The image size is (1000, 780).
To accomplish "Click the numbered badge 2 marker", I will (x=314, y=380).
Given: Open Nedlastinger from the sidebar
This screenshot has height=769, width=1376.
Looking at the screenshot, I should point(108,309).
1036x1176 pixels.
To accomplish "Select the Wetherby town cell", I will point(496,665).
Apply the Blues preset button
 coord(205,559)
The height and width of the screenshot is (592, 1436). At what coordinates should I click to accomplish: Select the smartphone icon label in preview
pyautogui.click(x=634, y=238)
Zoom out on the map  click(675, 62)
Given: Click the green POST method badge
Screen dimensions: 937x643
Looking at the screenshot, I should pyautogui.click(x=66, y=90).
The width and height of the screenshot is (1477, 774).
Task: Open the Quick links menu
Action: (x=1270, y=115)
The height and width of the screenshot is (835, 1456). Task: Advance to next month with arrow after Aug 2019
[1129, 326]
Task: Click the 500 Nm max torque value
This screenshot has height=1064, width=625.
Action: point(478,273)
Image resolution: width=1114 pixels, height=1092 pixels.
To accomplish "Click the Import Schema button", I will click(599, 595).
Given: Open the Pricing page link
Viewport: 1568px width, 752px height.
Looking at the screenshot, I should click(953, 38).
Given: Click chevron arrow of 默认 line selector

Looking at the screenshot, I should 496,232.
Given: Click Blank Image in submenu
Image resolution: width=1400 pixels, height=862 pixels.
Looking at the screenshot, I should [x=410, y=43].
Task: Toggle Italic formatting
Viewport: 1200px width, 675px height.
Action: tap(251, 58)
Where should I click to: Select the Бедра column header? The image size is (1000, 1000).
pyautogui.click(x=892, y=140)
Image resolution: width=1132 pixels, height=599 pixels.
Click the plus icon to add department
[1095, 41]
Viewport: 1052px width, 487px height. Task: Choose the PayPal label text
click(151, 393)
==============================
• _Brief_
Look for the word "will" throughout the material above and copy every line that has it.

• _Solution for this problem_
To accomplish "Click the numbered badge 2 marker", I will (x=314, y=380).
To accomplish "Select the Wetherby town cell", I will point(496,665).
To accomplish "Click the Import Schema button", I will click(599, 595).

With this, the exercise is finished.